Thierry Aubin | |
---|---|
Born | 6 May 1942 |
Died | 21 March 2009 | (aged 66)
Nationality | France |
Scientific career | |
Fields | Mathematics |
Institutions | Pierre and Marie Curie University |
Doctoral advisor | André Lichnerowicz |
Thierry Aubin (6 May 1942 – 21 March 2009) was a French mathematician who worked at the Centre de Mathématiques de Jussieu, and was a leading expert on Riemannian geometry and non-linear partial differential equations.

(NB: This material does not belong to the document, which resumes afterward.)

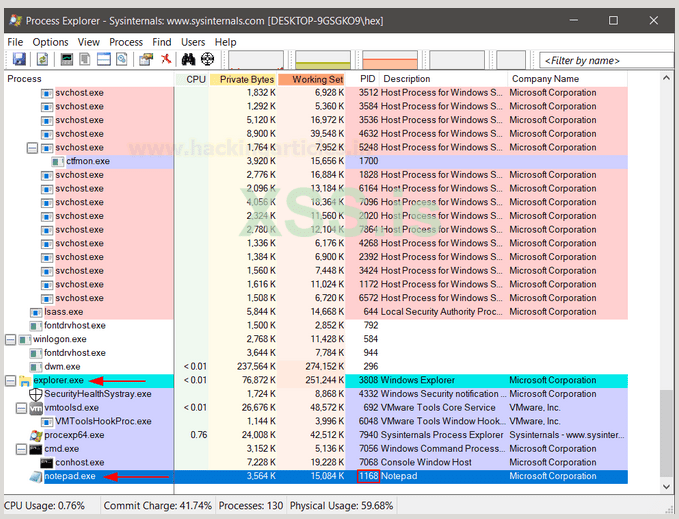The height and width of the screenshot is (519, 679).
Task: Collapse the cmd.exe tree node
Action: click(x=21, y=449)
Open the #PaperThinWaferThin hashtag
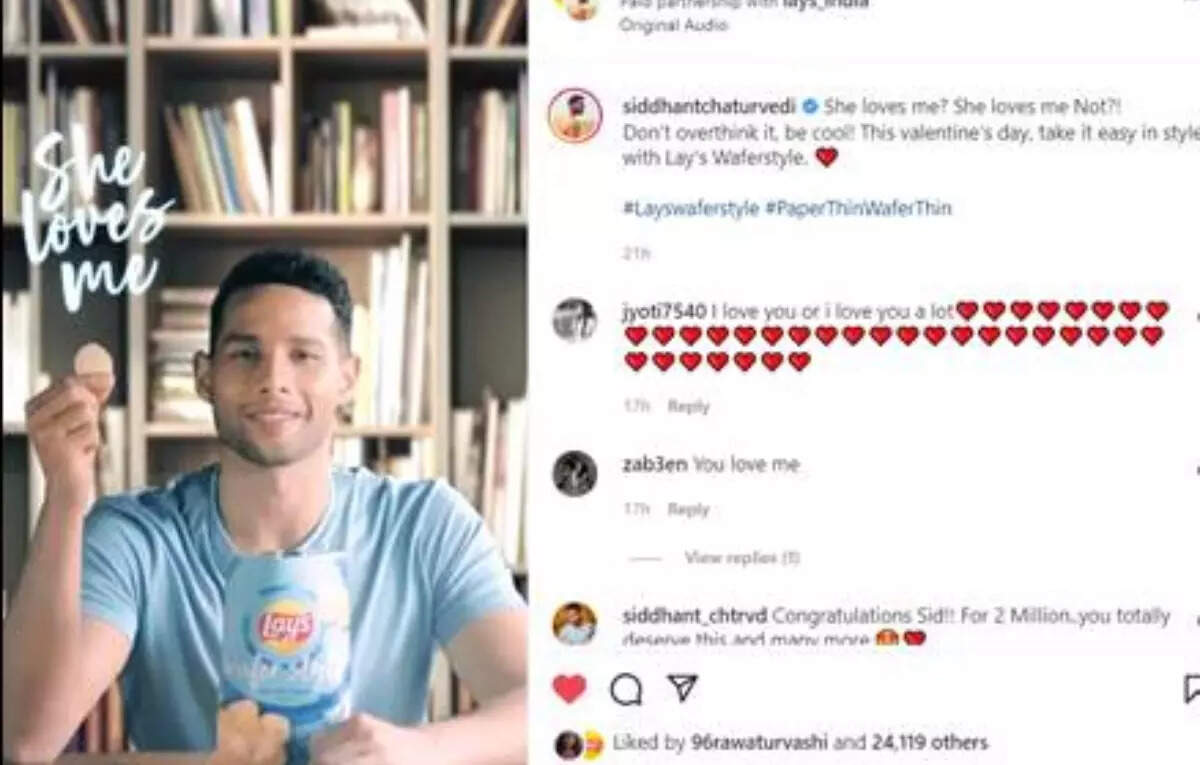 click(858, 209)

His fundamental contributions to the theory of the Yamabe equation led, in conjunction with results of Trudinger and Schoen, to a proof of the Yamabe Conjecture: every compact Riemannian manifold can be conformally rescaled to produce a manifold of constant scalar curvature. Along with Yau, he also showed that Kähler manifolds with negative first Chern classes always admit Kähler–Einstein metrics, a result closely related to the Calabi conjecture. The latter result, established by Yau, provides the largest class of known examples of compact Einstein manifolds. Aubin was the first mathematician to propose the Cartan–Hadamard conjecture.
Aubin was a visiting scholar at the Institute for Advanced Study in 1979.[1] He was elected to the Académie des sciences in 2003.